● **THE INPUT**:
============================================================
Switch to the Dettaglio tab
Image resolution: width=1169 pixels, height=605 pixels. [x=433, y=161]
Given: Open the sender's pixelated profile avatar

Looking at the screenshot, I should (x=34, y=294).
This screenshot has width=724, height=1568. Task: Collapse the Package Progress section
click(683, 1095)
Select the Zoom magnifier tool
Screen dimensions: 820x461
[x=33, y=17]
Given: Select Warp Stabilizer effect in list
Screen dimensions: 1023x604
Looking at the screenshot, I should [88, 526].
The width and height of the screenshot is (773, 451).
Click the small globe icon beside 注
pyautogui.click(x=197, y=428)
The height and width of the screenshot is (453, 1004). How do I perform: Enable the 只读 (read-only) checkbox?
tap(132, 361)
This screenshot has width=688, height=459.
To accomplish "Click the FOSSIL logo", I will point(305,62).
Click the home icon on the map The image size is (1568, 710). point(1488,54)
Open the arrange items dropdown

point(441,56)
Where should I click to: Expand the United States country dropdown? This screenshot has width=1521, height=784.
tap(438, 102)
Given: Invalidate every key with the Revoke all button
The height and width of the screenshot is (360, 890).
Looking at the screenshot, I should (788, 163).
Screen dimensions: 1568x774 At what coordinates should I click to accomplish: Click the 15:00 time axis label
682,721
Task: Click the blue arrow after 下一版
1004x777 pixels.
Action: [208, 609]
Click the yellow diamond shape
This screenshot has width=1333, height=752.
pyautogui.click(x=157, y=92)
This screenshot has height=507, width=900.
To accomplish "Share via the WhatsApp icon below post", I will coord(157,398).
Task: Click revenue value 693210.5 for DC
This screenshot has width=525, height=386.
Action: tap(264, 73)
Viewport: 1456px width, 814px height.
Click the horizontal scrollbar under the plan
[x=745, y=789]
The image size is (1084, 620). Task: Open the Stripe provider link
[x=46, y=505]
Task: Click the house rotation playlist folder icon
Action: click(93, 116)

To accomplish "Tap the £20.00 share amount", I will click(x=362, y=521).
============================================================
● **WHAT TO WORK ON**: Please reproduce the listing word for word, but only from the line that contains "Click the yellow diamond shape" to its last line, inclusive.

● **SOLVED EXERCISE**:
Click the yellow diamond shape
This screenshot has width=1333, height=752.
pyautogui.click(x=157, y=92)
This screenshot has height=507, width=900.
To accomplish "Share via the WhatsApp icon below post", I will coord(157,398).
Task: Click revenue value 693210.5 for DC
This screenshot has width=525, height=386.
Action: tap(264, 73)
Viewport: 1456px width, 814px height.
Click the horizontal scrollbar under the plan
[x=745, y=789]
The image size is (1084, 620). Task: Open the Stripe provider link
[x=46, y=505]
Task: Click the house rotation playlist folder icon
Action: click(93, 116)

To accomplish "Tap the £20.00 share amount", I will click(x=362, y=521).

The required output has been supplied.